Figure 5: Capture of the tree command output

After monitoring for network traffic in Wireshark, there was no detection of the binary attempting to call out to hosts or domains.

Additionally, in order for the binary to execute successfully, cosmo.jpeg needs to be on the Desktop. If the binary cannot locate cosmo.jpeg, it returns an error (shown below).

*Figure 6: Failed execution of Ransomware.Wannahusky.exe*

A Deeper Dive

Disassembling:

There are 3 important functions in NimMainModule@0:

wannaHusky__4JhDTDCSrwYIQ19bJbLaL2w@0: This function is responsible for the encryption and deletion of cosmo.jpeg and writing cosmo.WANNAHUSKY to the Desktop
changeBackground__4JhDTDCSrwYIQ19bJbLaL2w_2@0: This function is responsible for changing the Desktop wallpaper. This occurs by writing the WANNAHUSKY.png file to the Desktop and executing the ps1.ps1 script, which changes the Desktop wallpaper.
nosexecShellCmd@4: This function is responsible for spawning cmd.exe and running the tree command on the C:\ directory → C:\Windows\system32\cmd.exe /c tree C:\

Within the wannaHusky__4JhDTDCSrwYIQ19bJbLaL2w@0 function, the encryption and encoding function calls are located. The target file (cosmo.jpeg) appears to get encrypted and encoded.

Figure 8.1 — Encryption and encoding functions

The new encrypted file is then written to the Desktop (cosmo.WANNAHUSKY) and the target file is deleted.

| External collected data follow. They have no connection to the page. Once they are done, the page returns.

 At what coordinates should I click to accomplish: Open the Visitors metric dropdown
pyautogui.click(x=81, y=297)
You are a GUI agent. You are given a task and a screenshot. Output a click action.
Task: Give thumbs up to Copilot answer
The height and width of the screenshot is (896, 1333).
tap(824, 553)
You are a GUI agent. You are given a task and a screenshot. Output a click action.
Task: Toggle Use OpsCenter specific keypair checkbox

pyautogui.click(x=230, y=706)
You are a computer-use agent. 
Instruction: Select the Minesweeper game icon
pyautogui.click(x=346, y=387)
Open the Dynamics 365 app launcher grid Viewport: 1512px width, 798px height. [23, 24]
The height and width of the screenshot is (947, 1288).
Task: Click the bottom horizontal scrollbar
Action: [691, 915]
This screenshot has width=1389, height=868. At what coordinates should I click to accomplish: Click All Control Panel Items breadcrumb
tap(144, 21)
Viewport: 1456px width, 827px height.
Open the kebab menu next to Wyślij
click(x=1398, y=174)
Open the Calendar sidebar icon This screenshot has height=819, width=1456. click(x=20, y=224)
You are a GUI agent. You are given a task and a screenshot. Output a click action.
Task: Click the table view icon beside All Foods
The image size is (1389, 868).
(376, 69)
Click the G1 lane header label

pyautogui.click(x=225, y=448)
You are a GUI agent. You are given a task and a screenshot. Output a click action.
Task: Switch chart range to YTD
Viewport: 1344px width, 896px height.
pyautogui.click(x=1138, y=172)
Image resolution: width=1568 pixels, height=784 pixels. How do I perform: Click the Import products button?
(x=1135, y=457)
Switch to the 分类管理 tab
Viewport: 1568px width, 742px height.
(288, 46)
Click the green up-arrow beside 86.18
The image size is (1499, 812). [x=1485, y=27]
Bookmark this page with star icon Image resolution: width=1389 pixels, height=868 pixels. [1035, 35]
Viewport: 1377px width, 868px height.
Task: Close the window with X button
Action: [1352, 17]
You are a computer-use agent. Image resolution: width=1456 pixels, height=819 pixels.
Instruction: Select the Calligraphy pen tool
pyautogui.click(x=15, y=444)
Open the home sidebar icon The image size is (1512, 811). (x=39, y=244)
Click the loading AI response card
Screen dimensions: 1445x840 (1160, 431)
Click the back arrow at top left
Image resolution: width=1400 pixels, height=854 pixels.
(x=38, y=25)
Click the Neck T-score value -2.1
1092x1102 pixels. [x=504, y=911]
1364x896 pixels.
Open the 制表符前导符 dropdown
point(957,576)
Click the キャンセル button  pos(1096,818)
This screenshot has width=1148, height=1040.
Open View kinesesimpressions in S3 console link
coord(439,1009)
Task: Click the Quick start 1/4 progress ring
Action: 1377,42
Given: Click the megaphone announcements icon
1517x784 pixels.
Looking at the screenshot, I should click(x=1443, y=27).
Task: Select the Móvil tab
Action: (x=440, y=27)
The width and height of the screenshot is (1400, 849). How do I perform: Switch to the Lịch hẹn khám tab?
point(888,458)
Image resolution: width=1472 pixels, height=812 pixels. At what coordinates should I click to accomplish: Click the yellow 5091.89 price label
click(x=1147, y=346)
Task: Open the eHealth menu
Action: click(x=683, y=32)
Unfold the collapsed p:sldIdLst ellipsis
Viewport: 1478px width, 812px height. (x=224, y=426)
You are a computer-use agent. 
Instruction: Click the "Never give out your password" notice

Figure 8.4 — Decompiler showing encryption, encoding, writing and deletion of files

Debugging:

When stepping through the sample and simultaneously looking at the process tree in Procmon, there are two cmd.exe processes that are run.

One cmd.exe window spawns Powershell, which executes the contents of ps1.ps1: C:\Windows\system32\cmd.exe /c powershell C:\Users\mars\Desktop\ps1.ps1
One cmd.exe window executes the tree command: C:\Windows\system32\cmd.exe /c tree C:\

While the Powershell script has an intended function, which is changing the user’s Desktop wallpaper to WANNAHUSKY.png, the tree command does not have a function. After further investigation, it appears that the visible cmd.exe window with the tree command executing is a decoy or distraction to the user/malware analyst, as the Powershell script is running in the background discreetly.

Figure 9.2: Commands as seen in the Process Tree

Indicators of Compromise

Network Indicators

After monitoring for network traffic, there was no detection of the binary attempting to call out to hosts or domains. Therefore, there are no network indicators for this sample.